Let’s consider a fictional example that’ll put these costs into context. Howell Hot Dogs is a hot dog vendor based out of Atlanta, GA that has a workforce of 10,000 employees that drive for work each day. About half of these employees require a specially-branded, company-provided vehicle, and the other half drive their personal vehicles for business.
For those employees that drive company-provided vehicles, how will Howell’s CFO account for personal use? In other words, isn’t it reasonable to think employees might drive these vehicles outside of business hours? This can cost the business significantly. Let’s also say the other half of Howell employees driving personal vehicles are being reimbursed at a cent-per-mile rate. The issue here is that a good chunk of these employees drive far more than others, and in different areas of the country. If they’re all reimbursed the same rate, this leads to inaccurate and unfair reimbursement, which is also costly for Howell’s CFO without truly realizing it.
3. Leverage Technology
To continue the above example, Howell Hot Dogs employees submit monthly paper mileage logs to their manager for reimbursement. This raises yet another problem – there’s a good chance that a portion of employees will misreport their business mileage. This noncompliance leads to Howell shelling out excess dollars in reimbursements on an ongoing basis. In fact, a Chrome River Survey shows that 35% of those that commit expense fraud do so by misreporting their business mileage.

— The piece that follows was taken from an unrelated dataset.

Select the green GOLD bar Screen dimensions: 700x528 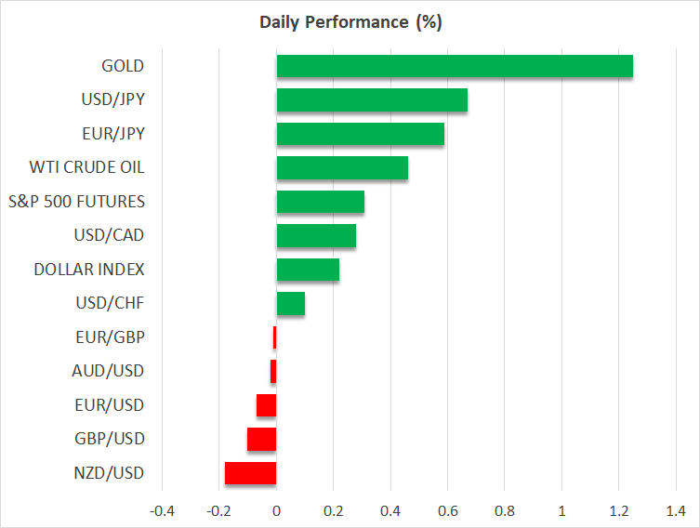pyautogui.click(x=455, y=67)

With a technology approach, these problems disappear. With an automated technology platform, Howell can reimburse its employees based on where and how much they drive with compliant mileage logs. Also, by eliminating the paper-based process, Howell’s CFO can rest assured knowing employees are being more productive and focusing on generating revenue for the business.
The Bottom Line
The modern CFO has more responsibility and pressure than ever before. This requires a need to maximize profitability and report positive results to the CEO to propel their business to the next level of growth. To realize cost savings, CFOs need to be strategic about their overall goals, pay closer attention to the way they reimburse their mobile employees, and take a technology approach to avoid costly lawsuits and ensure a compliant workforce.